だがこれがいつまでも続かないということもまた、予習によりわかっていた。
やがて、敵が本気を出し始める。Sキラーマシーンの装甲が熱を帯び、空気を歪ませる。と同時に彼の周囲には赤い機械鳥が現れた。
視界が歪むほどの強烈な磁気を軸に、機械たちが陣形を組む。私の剣も気を抜くと引き寄せられそうだ。
ここで私は得物を弓に持ちかえる。狙うは赤い単眼。ロストスナイプの構えだ。冒険者からの評価は散々だが、魔法戦士にとっては、力を蓄えた相手に対抗できる唯一の手段である。
まずこれでSキラーマシーンを落ち着かせ、次に赤い鳥を巻き込んでマダンテを放つ。
増援の行動を阻止できないならば、まとめて薙ぎ倒すのみ。酒場の冒険者と共に挑む私にできる、せめてもの抵抗がこれだった。

**提供された行**
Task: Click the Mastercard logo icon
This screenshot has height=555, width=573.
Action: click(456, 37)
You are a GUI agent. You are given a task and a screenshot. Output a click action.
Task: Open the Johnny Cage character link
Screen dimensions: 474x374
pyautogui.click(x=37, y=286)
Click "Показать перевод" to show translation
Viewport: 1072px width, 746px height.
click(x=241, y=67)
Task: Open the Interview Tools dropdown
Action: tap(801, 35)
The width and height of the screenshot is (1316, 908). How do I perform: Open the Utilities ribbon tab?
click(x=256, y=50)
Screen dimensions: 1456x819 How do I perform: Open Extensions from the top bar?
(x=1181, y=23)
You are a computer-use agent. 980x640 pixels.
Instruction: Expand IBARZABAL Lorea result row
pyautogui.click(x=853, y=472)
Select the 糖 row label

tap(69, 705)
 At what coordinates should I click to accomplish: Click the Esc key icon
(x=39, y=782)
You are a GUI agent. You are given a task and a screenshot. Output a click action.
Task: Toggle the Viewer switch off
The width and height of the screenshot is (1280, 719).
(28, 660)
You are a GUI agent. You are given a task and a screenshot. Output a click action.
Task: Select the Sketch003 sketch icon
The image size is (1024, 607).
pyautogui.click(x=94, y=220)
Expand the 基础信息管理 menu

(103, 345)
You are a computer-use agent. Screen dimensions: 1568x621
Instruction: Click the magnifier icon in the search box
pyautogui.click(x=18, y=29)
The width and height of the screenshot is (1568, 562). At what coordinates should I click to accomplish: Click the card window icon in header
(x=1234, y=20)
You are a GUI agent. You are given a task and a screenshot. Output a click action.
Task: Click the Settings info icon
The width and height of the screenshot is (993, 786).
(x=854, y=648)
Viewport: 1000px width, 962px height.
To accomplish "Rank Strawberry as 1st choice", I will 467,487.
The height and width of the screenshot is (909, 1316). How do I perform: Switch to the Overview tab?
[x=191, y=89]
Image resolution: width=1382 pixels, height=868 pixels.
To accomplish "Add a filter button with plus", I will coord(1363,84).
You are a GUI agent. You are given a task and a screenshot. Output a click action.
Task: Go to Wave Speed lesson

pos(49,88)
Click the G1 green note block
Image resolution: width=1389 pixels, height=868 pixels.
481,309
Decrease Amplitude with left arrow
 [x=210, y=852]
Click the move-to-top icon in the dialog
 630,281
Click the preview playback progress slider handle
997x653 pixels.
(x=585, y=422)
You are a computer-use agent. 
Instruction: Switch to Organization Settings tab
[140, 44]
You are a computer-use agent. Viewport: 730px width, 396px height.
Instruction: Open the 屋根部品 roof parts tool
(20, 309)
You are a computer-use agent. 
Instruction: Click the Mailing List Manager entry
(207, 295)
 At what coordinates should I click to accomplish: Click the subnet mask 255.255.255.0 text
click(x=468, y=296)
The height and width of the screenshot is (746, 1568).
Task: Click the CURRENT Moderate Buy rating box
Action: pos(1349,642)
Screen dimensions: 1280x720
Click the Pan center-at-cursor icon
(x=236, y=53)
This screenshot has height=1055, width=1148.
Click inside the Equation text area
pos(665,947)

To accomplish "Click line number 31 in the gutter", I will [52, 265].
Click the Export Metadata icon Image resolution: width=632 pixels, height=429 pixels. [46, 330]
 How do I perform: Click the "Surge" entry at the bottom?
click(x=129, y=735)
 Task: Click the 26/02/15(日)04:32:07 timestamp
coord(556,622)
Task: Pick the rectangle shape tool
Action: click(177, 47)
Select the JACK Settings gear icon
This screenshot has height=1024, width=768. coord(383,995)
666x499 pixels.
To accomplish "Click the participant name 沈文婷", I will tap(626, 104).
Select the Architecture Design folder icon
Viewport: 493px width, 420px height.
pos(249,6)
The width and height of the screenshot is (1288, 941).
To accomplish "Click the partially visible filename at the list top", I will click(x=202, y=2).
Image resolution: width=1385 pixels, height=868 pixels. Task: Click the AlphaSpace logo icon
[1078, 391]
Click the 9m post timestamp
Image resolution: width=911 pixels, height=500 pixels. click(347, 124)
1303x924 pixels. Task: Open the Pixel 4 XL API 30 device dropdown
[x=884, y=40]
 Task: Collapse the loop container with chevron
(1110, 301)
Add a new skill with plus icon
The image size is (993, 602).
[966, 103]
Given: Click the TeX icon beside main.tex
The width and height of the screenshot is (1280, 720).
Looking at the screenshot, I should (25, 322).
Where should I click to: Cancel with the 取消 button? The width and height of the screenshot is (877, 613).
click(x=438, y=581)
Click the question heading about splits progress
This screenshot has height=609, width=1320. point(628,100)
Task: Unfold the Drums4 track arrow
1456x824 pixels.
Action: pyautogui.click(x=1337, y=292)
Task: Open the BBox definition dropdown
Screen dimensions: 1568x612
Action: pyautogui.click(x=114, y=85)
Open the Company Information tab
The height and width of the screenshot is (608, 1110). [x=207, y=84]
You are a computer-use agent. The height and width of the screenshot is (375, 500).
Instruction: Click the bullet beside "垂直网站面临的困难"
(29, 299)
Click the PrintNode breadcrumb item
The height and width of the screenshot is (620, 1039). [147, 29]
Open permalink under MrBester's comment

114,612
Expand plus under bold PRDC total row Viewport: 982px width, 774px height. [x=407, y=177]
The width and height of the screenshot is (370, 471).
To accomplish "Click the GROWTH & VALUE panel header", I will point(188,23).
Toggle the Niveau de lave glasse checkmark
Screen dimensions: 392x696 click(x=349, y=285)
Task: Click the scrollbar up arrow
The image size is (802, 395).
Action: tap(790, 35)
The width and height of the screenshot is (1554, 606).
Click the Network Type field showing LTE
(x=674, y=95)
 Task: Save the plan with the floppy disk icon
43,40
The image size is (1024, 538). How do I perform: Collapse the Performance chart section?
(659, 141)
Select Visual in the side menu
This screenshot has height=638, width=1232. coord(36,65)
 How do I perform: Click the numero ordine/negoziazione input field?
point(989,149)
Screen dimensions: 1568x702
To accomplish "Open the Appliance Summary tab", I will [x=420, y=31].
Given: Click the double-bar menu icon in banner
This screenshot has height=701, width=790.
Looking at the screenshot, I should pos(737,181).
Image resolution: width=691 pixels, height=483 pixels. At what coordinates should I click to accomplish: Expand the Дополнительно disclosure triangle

**問題の条件**
Sキラーマシーンとの戦いを描いた文章を、最後の文に続けて書き進めなさい。

**演習の結果**
ラッキィの歌により威力を増したマダンテならば、大抵の敵は消し飛ばせるはずだった。
だが。
爆光が視界を包み、それが晴れた時、私は信じられないものを見た。
赤黒の機体。磁力につながれた鋼の翼。無機質な瞳。
プスプスと煙を上げながらも、鳥たちは未だ健在だったのだ。
そして再びの閃光! これは私の呪文ではない! フラッシュボムが炸裂し、私の視界は真っ白に灼かれた。チカチカと点滅する白と白。その奥から、爆音と共に熱が走り来て私の身体を貫通した。
爆発!
鳥たちの自爆に巻き込まれた私が辛うじて意識を取り戻すことができたのは、僧侶たちの奮闘ゆえである。
立ち上がった私はしかし、暗澹たる思いに重い脚を引きずった。少なくとも剣や弓を装備してのマダンテでは、ラッキィの力を借りてなお、あの鳥たちを倒せなかった。
これにより、今回の戦術は完全に否定されたことになる。
試行錯誤の第一歩としてはこれも成果の内だが、しかし……練習札は一枚限り。
なんとかこの状況から勝利を目指さねばならないのだ。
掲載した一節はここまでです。